(EXTRAIT CHOISI):
Pour ma part, j'ai été très frustré des conclusions de la commission d'enquête, notamment en raison d'un réel questionnement sur CNews, chaîne d'opinion, d'information ou de débat. Nous avons subi une offensive du groupe Les Républicains, adossée à des articles récurrents dans Le Figaro pendant les travaux. La pression publique était forte – alors que je m'interdisais de parler publiquement – afin d'éviter toute référence à ce qui nous paraissait évident après les auditions, à savoir le changement de nature progressif entre I-Télé et CNews. Nous étions en pleine campagne présidentielle et il apparaissait clairement que cette chaîne avait propulsé et presque fabriqué un candidat. Pascal Praud a lui-même déclaré : « Éric Zemmour avait mis au cœur de la société française, de sa campagne électorale, ces sujets-là. On les a développés sur cette antenne. […] On avait envie parfois de défendre cette identité française, ses mœurs, ses coutumes, ses habitudes. »

(DONNÉES FOURNIES):
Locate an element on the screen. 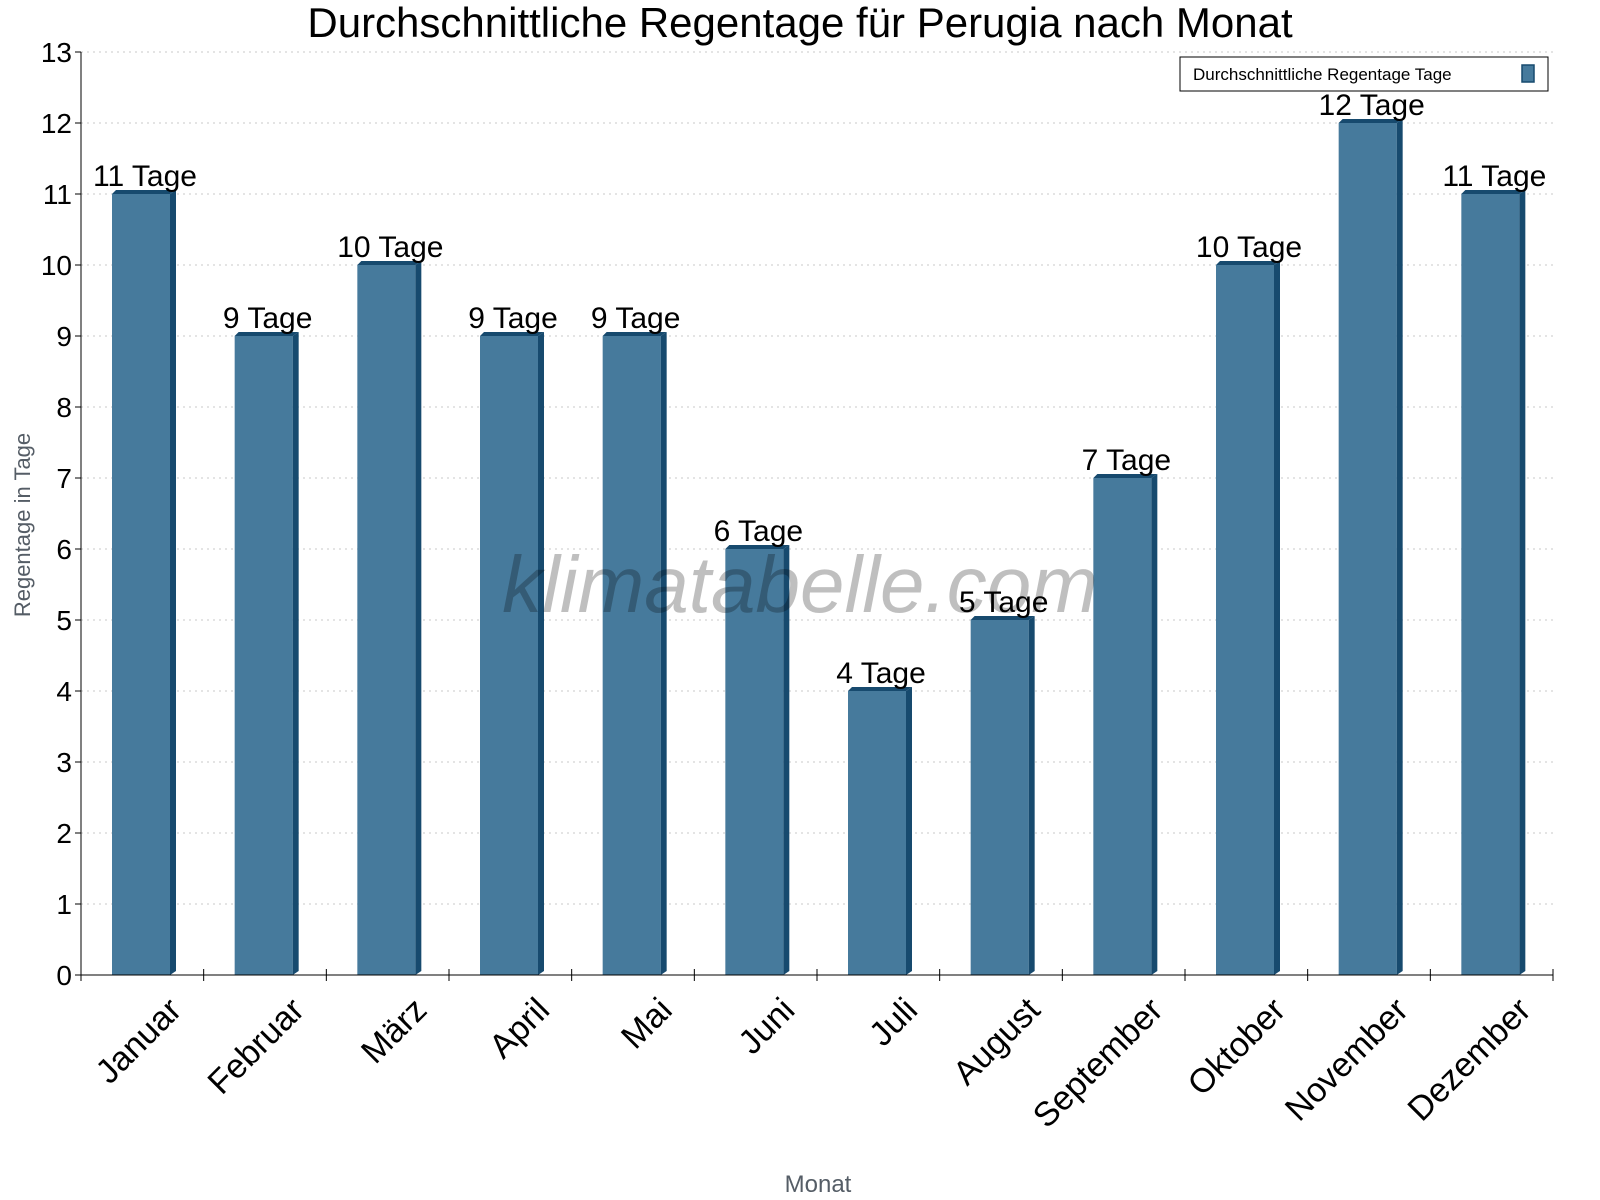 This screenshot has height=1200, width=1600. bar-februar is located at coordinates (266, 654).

(LISTE DES ACTIVITÉS):
1 > D'après l'extrait sur CNews et la commission d'enquête, dans quel journal des articles récurrents paraissaient-ils pendant les travaux ?
2 > Reprenez l'extrait sur CNews et la commission d'enquête là où il s'arrête, à la suite de la citation de Pascal Praud.

(RÉPONSES ATTENDUES):
1 > Dans Le Figaro.

2 >
Le groupe Les Républicains est majoritaire au Sénat. Je me suis retrouvé devant un dilemme : proposer ce qui semblait évident après nos travaux, c'est-à-dire que CNews était devenue une chaîne d'opinion, mais le groupe aurait voté contre le rapport, qui aurait été jeté à la poubelle, rendant tout le travail inutile, ou privilégier sa publication. J'ai choisi cette seconde option, ce qui a nécessité un compromis.